Reproduce word for word the part of the rows that opens with the line containing "applicable (844, 556)" and closes with the line containing "limits (630, 267)", including both of those lines.

::: RECORD EXCERPTS :::

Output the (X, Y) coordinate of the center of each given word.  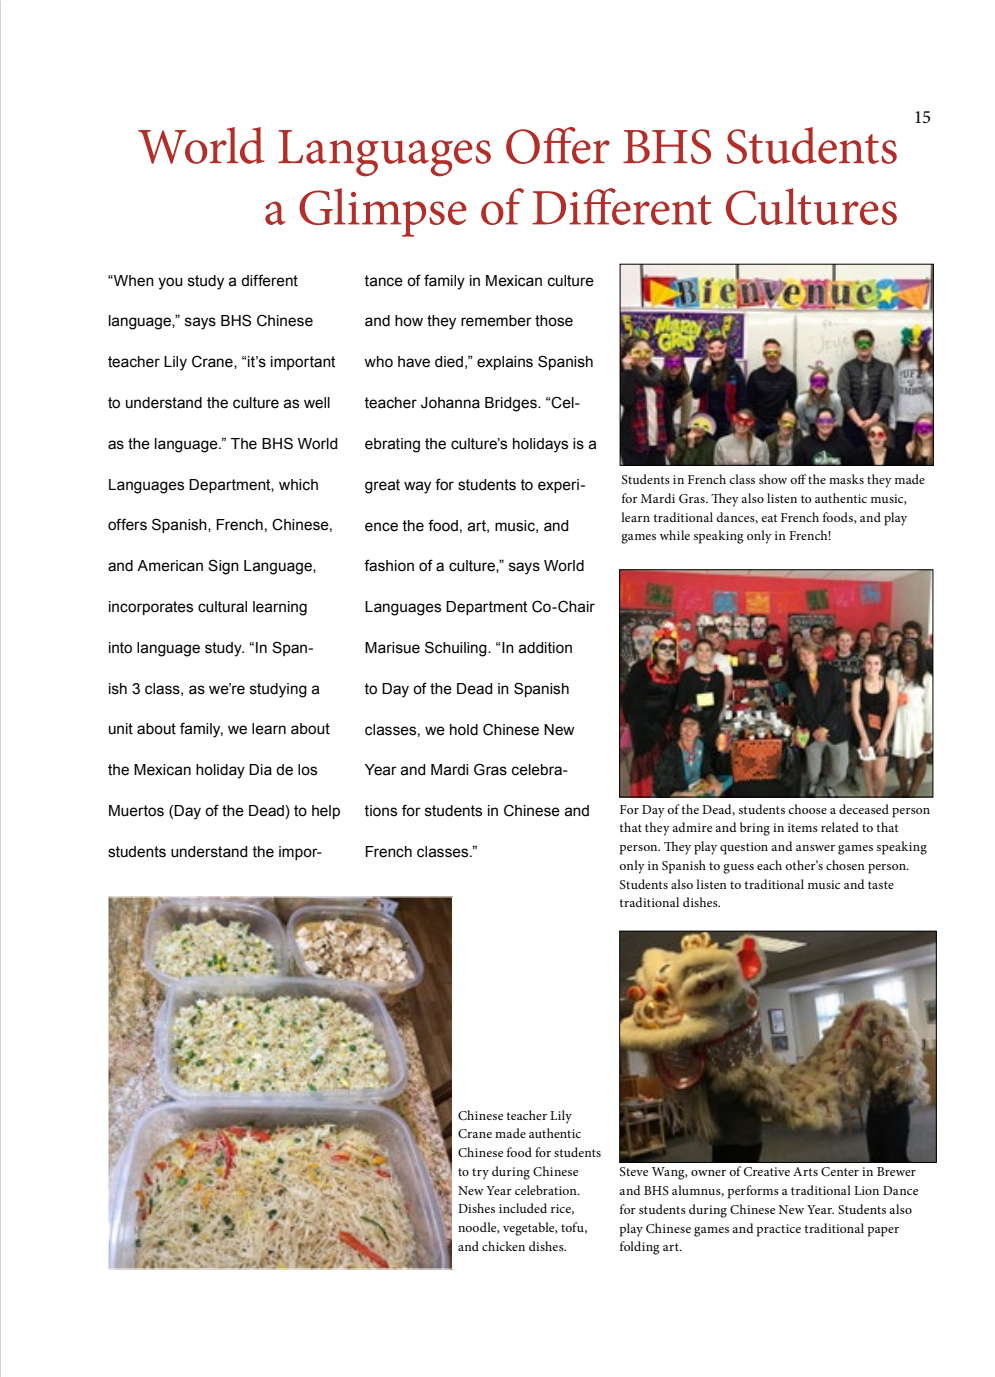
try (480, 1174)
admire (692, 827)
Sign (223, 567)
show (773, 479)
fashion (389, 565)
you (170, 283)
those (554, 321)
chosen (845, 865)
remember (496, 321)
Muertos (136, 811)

:::
::: RECORD EXCERPTS :::

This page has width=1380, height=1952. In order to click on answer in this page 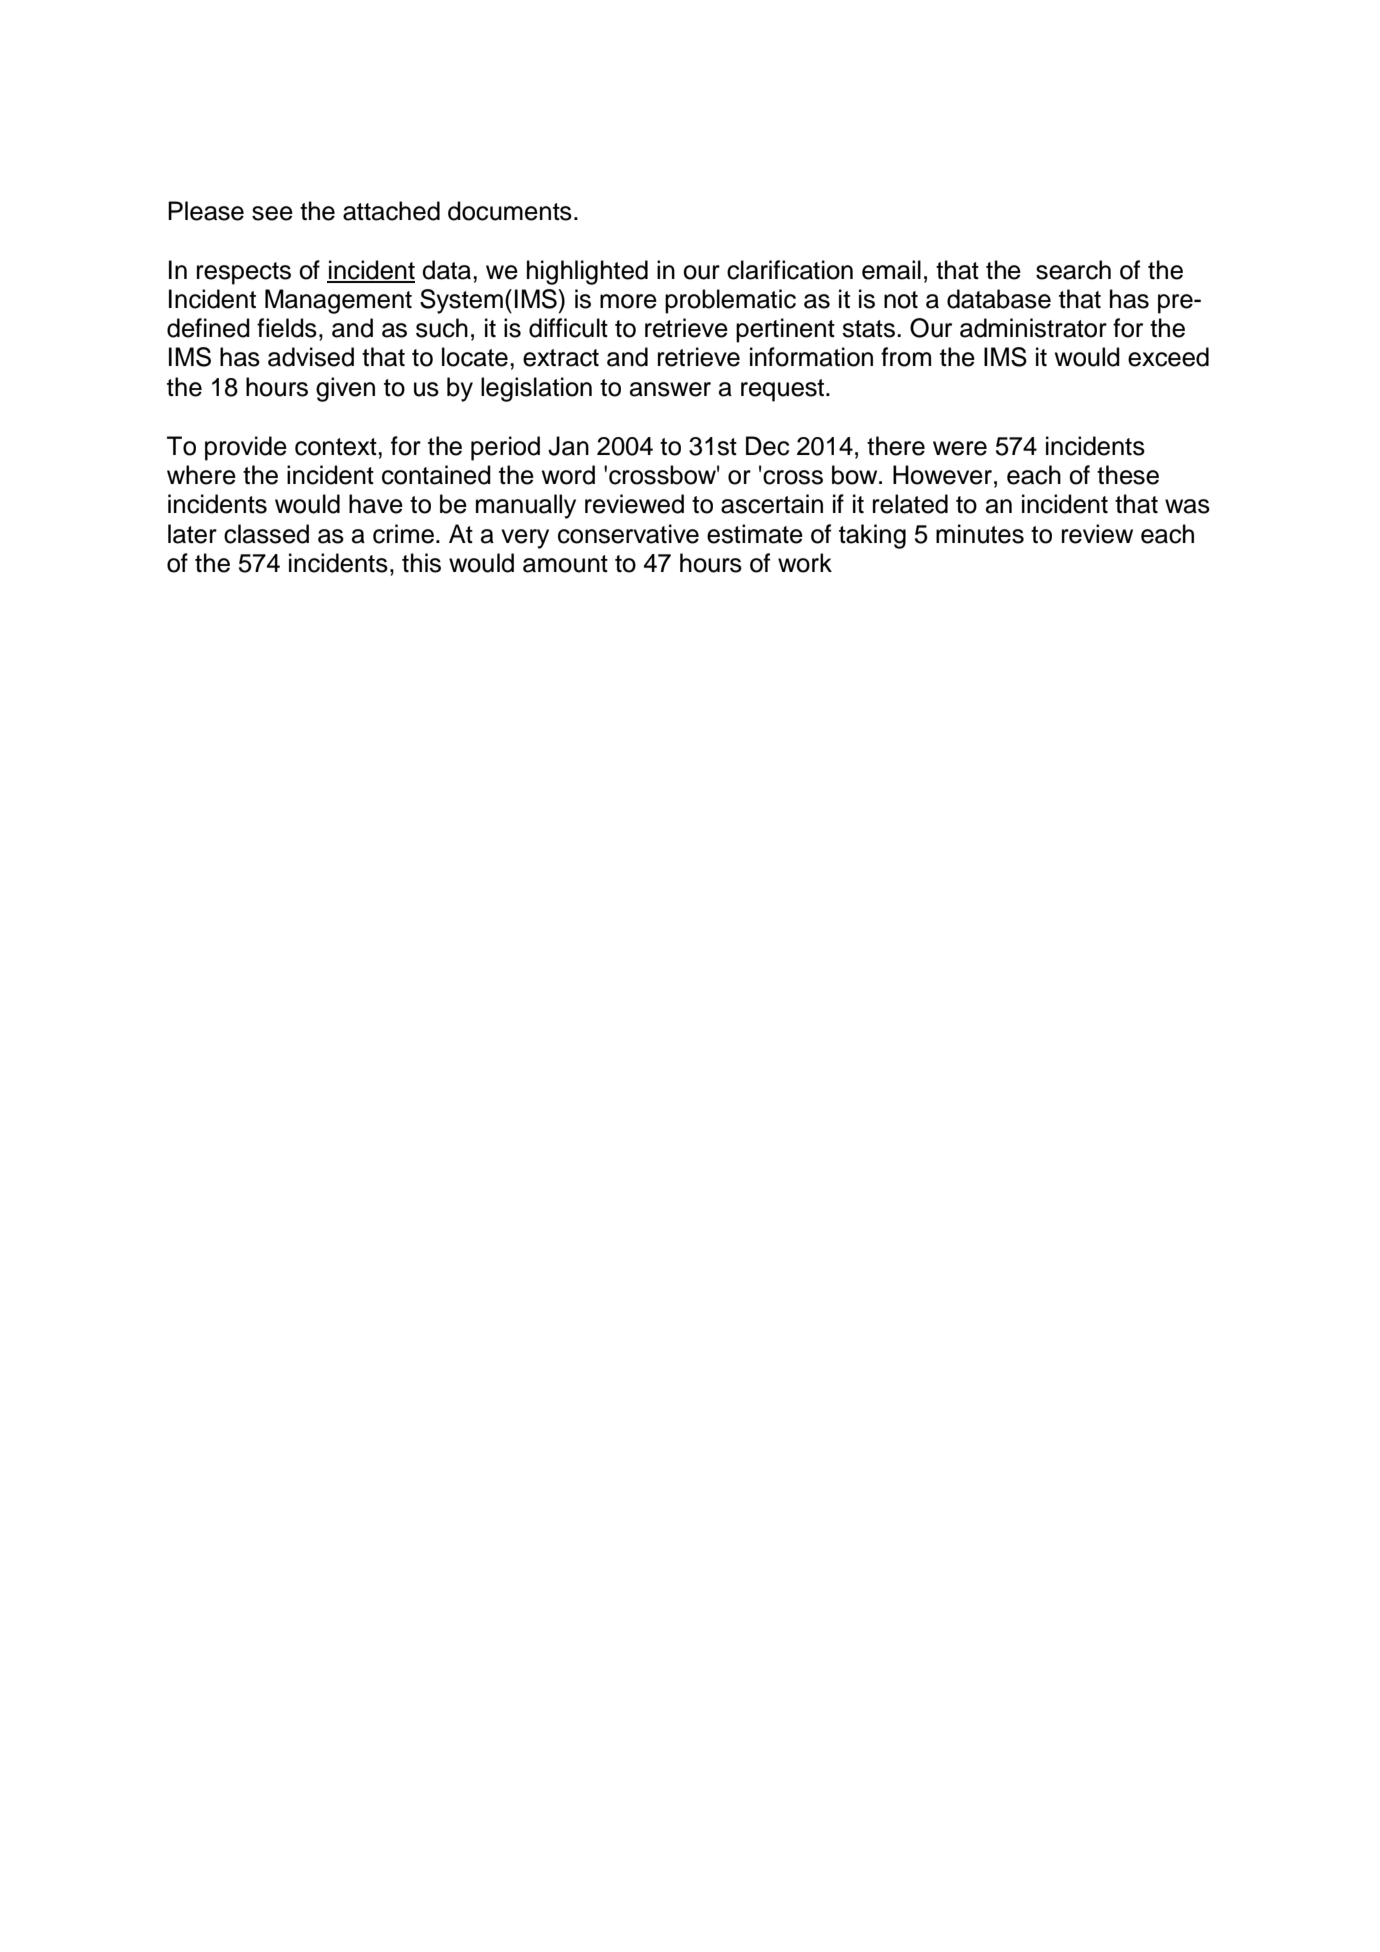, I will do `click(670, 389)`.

:::
::: RECORD EXCERPTS :::

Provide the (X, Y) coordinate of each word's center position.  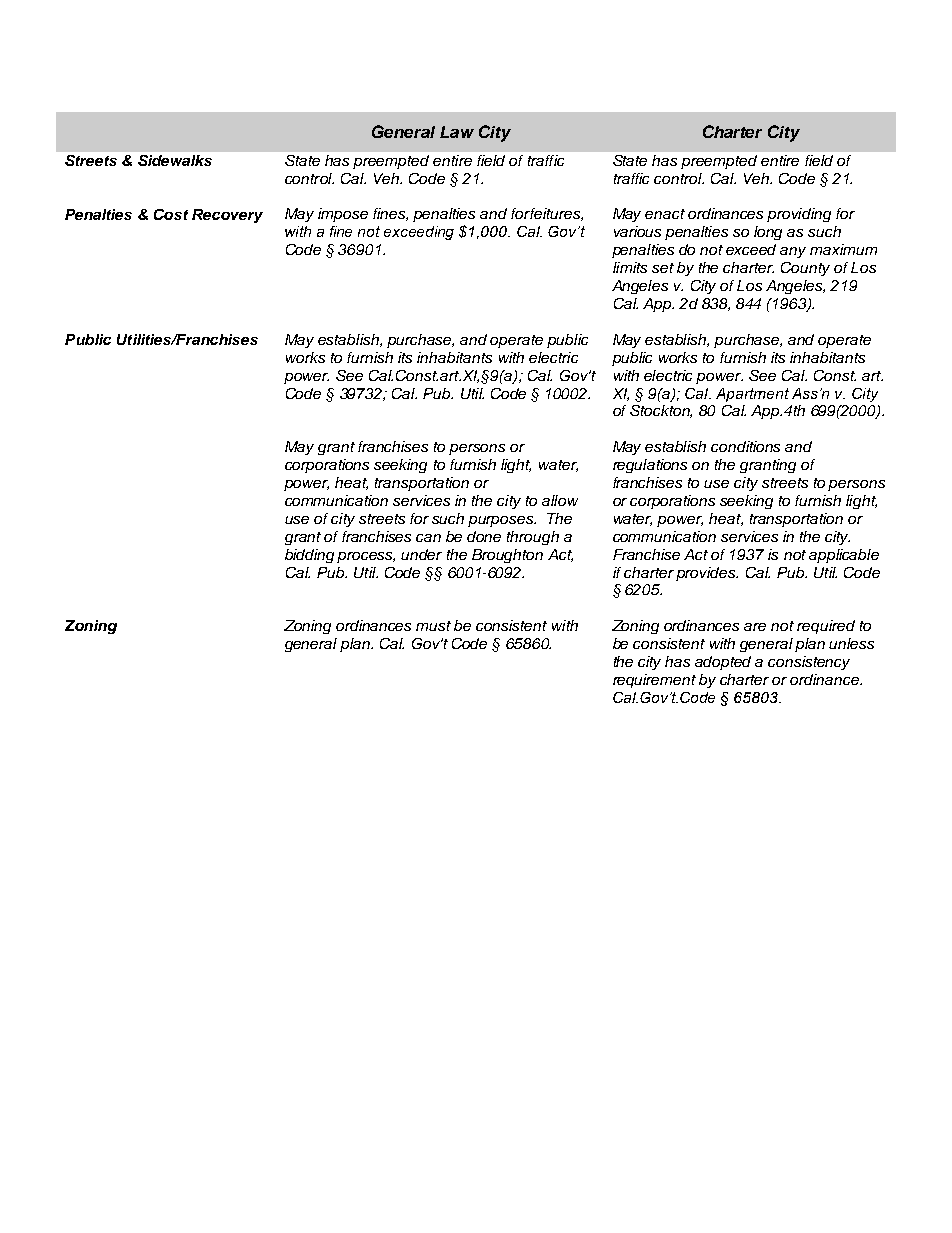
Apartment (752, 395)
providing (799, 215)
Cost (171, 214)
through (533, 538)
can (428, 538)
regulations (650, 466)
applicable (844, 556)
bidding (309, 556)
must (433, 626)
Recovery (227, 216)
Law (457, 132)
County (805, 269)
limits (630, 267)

:::

__RESULT OF THE TASK__
applicable (844, 556)
bidding (309, 556)
must (433, 626)
Recovery (227, 216)
Law (457, 132)
County (805, 269)
limits (630, 267)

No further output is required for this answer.